Swede

 

Brassica napus

Similar vegetables

Turnips, daikon, black radish

swede.jpg

A quick introduction

Often confused with purple top turnips, swedes have a more yellow flesh and can get much bigger. The peel is yellow or white at the bottom and gradually becomes dark brown/purple toward the top. Swedes have a sweet and delicate flavour, and a rich and creamy consistency. Swedes can be eaten raw when they are fresh, but they are most commonly used cooked. We usually don’t eat the leaves but you probably could!

Storage

Stores for quite a few days in the vegetable drawer of the fridge.

Season

Fall and winter

Suggestions for preparation

Swedes can be prepared in a varieties of way, and can be easily cooked together with other root vegetables such as carrots, kohlrabi, celeriac, beets, or turnips. Try adding it to a tray of oven roasted veggies along with oil, salt, pepper and mixed herbs. Another great way of cooking swede is by mashing it: boil or steam the root and refry it in some oil or bacon bits and then mash it for a great hearty side!

Recipes

Here’s a link to a recipe we got recommended by one of our members: swede steak with butter sauce (the recipe is for celeriac but works very well with swedes too!

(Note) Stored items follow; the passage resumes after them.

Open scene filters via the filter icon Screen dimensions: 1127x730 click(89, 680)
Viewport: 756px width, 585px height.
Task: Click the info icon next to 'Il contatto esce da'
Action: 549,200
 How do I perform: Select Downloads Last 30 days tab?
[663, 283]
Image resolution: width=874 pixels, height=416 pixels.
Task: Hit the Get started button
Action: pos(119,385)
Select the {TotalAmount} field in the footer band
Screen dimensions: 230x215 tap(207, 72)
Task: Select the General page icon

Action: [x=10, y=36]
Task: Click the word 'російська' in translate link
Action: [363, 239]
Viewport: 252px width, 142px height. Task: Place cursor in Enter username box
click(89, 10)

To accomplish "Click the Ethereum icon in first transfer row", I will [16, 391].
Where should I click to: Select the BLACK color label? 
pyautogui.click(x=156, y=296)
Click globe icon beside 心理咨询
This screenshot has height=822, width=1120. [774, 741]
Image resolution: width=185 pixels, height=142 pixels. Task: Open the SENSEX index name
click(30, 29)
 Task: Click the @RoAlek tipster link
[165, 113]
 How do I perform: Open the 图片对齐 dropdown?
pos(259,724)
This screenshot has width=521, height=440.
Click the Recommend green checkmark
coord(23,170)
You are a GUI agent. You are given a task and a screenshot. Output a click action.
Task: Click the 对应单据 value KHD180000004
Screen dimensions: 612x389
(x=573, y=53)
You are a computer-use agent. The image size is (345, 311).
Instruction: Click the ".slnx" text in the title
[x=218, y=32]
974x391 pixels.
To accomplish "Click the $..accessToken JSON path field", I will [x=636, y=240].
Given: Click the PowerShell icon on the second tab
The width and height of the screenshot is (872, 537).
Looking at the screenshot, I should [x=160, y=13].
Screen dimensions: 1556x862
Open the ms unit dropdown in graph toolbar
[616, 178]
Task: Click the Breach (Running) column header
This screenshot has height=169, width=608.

Make a Thai ‘papaya’ salad (Som Tam) with swedes. Replace the fish sauce for kimchi juice for a vegetarian version.

Add cubes of swede to this miso soup (it will still taste nice if you don't have the bonito and kombu).

Use big chunks of swede in this delicious vegetable tajine.

Make these vinegar-based quick pickles that are equally delicious (we like to make them with additional chilli and cardamom, and serve them with falafel.